A flashpoint is the committee’s plan to speed up the phase-out of the free CO2 permits the EU gives industries to help them compete with foreign rivals that do not pay for carbon emissions and discourage industries from moving to regions with weaker climate policies. It proposes to replace them by 2030 with a carbon border adjustment mechanism (CBAM) – a new levy on imports of carbon-heavy goods like cement, steel and fertilisers.
The European Commission, which drafts EU policies, had proposed a 2036 phase-out and steel industry association EUROFER last week sent lawmakers a statement warning against bringing the date forward.

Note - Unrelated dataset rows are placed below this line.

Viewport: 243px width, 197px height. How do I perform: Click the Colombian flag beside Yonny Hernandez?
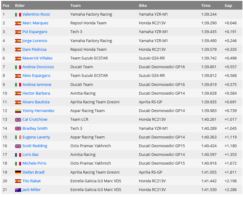(x=18, y=111)
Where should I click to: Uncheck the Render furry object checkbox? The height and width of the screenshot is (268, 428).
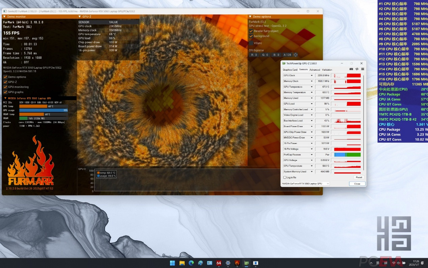click(251, 31)
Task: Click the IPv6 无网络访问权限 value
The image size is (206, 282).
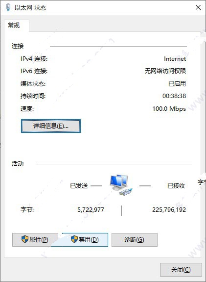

Signed by 50 CEOs and published online, it urged them to avoid further scaling back of the current system “until the CBAM has proven its effectiveness and a solution for exports is in place.”
The EU says free permits must go when its new carbon border charge kicks in to avoid breaching World Trade Organization rules by giving European companies “double” protection.
Higher CO2 costs are a key tool in the EU’s plans to fight climate change, by giving businesses a financial incentive to cut emissions. While already-soaring EU carbon prices have hiked costs for polluters in recent years, they have also raised billions of euros for national governments’ budgets.
Many industries want to keep their free permits for longer, however. Another statement sent to lawmakers by energy-intensive industries including EUROFER, Cefic and Cembureau also warned against cutting them faster. EUROFER will co-host a “dinner debate” for lawmakers on Monday to present its position ahead of the assembly votes.
A EUROFER spokesperson said Europe’s steel firms support EU climate goals and have 60 low-carbon projects underway, but accelerating free permits’ phase-out would boost their carbon costs, leaving them with less to invest in decarbonisation.
Farming industry group Copa-Cogeca also wrote to lawmakers, warning that the environment committee’s plan was “too ambitious” and would put an “additional burden” on agriculture.
Copa-Cogeca said a faster introduction of the border carbon levy would further hike prices of imported fertilisers, which have soared in recent months amid surging gas and raw materials costs.
Other emails showed auto lobby groups urging lawmakers to oppose plans to end polluting car sales in 2035, while airport groups warned against proposals to hike CO2 costs for flights.
Jytte Guteland, who was parliament’s negotiator on the EU’s 2030 emissions-cutting target, urged colleagues to keep in mind voters calling for faster action on climate change.
“Society would prefer that we do more for climate,” she said.
With some lawmakers still undecided, EU officials said the vote results were uncertain.